In my opinion, LastPass did exactly the right thing by disclosing that these issues had existed, and had been fixed.
My concern is that too many people will focus on the vulnerabilities over the actions taken by LastPass in light of their discovery.
In my opinion LastPass did everything right:
- They listened to the input from the researcher who discovered the issue.
- They resolved the issues immediately.
- They disclosed publicly that there had been issues.
They even waited to disclose the vulnerabilities until after the researcher had published his own work.
But … but … they had a vulnerability!
Yes they did.
I’ve said it before and I’ll say it again: all software has bugs. No exceptions.
There are two things that matter when it comes to software defects:
- the impact of the defect
- the response to defect’s being discovered
In this case the impact of the vulnerabilities appears to be extremely limited: nonexistent in the real world, and very limited in application.
The response to their discovery, as I said, was appropriate. Quickly acknowledged, fixed and eventually even publicised.
The hypocrisy of wanting openness
On one hand many companies take heat, and often a lot of it, for being secretive about their software – what they fix and what was broken that required a fix.
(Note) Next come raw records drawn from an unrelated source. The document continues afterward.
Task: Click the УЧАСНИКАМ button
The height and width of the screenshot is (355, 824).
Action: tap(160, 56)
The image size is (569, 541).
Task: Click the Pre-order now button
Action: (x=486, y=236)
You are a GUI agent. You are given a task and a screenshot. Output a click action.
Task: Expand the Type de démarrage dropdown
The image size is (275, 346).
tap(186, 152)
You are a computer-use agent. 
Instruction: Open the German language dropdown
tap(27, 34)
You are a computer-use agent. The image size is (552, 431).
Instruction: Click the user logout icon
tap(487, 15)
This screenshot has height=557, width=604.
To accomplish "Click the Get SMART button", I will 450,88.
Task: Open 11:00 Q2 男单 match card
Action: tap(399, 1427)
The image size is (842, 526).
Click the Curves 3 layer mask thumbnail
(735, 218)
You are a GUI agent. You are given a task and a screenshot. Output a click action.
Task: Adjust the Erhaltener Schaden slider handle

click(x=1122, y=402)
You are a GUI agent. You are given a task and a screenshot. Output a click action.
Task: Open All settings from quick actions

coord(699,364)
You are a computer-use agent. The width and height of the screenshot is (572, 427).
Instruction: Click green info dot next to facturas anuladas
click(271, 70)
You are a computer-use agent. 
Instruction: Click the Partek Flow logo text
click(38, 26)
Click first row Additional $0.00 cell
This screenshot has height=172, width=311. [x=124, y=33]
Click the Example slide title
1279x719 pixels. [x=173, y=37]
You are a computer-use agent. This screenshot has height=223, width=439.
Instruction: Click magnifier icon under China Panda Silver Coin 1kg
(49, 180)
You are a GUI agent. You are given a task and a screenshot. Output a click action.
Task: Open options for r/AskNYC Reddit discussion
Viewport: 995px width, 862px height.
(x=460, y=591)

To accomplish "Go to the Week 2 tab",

On the other hand, when companies like LastPass are open about exactly those kinds of issues, they get punished for it as well. (A previous example: no, they were not hacked some years ago, and yet I still hear from people who are convinced they were – simply because they erred on the side of caution in disclosing something they observed.)
It frustrates me, because you can’t have it both ways. That’s a classic definition of hypocrisy.
I much prefer the LastPass approach.
I wish more companies were as open.
I continue to use LastPass. I see absolutely no reason to abandon it.